© Tous droits réservés (Source : Blu-Ray Rimini)
L’œuf du Serpent est un film qui n’a pas conservé une très bonne réputation dans l’œuvre d’Ingmar Bergman, même si c’est surtout parce qu’il est un peu tombé dans l’oubli. Peut-être pas tout à fait une réussite, il semble pourtant incontournable à redécouvrir par son atypisme et la traversée du miroir qu’il tente d’effectuer. Produit par Dino de Laurentiis, il s’agit de la plus grosse production du réalisateur et un projet international en anglais assez lourd. Au niveau du scénario c’est également une plongée dans la reconstitution historique et le suspens paranoïaque, deux genres plus classiques et frontaux. Bien évidemment il va les traiter à sa manière, c’est-à-dire en réfutant d’emblée toute possibilité de spectacle de suspens policier né de l’Histoire.

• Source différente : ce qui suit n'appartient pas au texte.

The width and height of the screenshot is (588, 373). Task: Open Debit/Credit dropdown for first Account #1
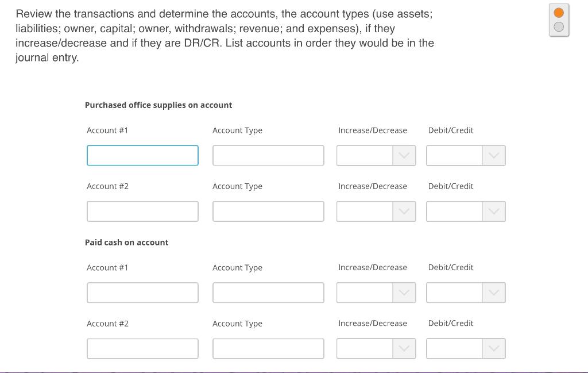(x=466, y=155)
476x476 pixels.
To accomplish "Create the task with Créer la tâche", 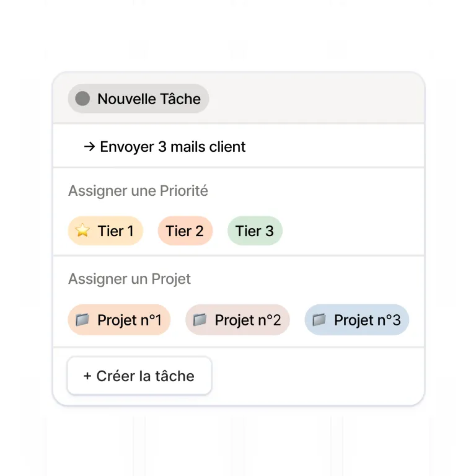I will click(139, 376).
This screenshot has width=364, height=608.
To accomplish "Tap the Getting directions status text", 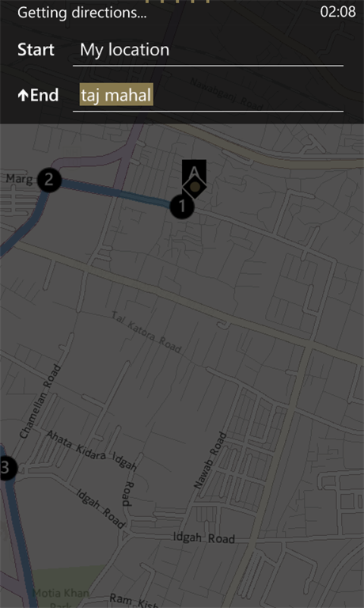I will 82,13.
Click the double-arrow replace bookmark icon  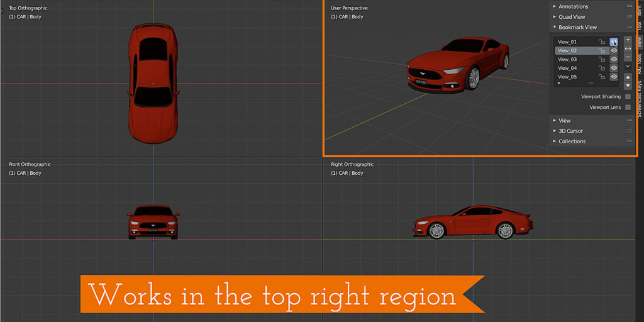pos(628,48)
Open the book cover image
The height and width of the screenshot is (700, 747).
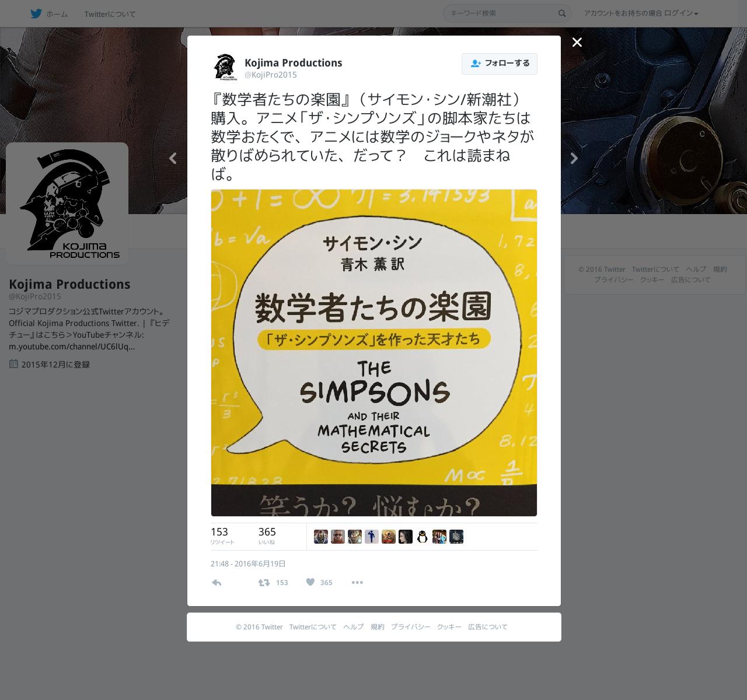[x=374, y=353]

Juif américain né en Lettonie et vivant sur le sol allemand, Abel Rosenberg (David Carradine, dans une prestation difficile à apprécier) est un acrobate désœuvré. En 1923, à la veille du putch raté d’Hitler, il subit comme tout le reste de la population la déliquescence de la république de Weimar ainsi que sa disette économique. Le film s’ouvre d’ailleurs sur des images saisissantes en noir et blanc, au ralenti, d’une population minée et vieillie déambulant dans les rues (images rappelant une affiche de propagande pour Hitler à la veille d’élections). Pour son générique, Bergman entrecroise ces plans immédiatement mentaux avec une musique plus jazzy qui accompagne les intertitres. Cette dissonance pose une étrangeté qui éloigne L’œuf du Serpent du décoratif du film d’époque, préférant l’instauration d’un malaise et d’une pesanteur immédiate, confirmé par un suicide dérangeant en guise d’ouverture.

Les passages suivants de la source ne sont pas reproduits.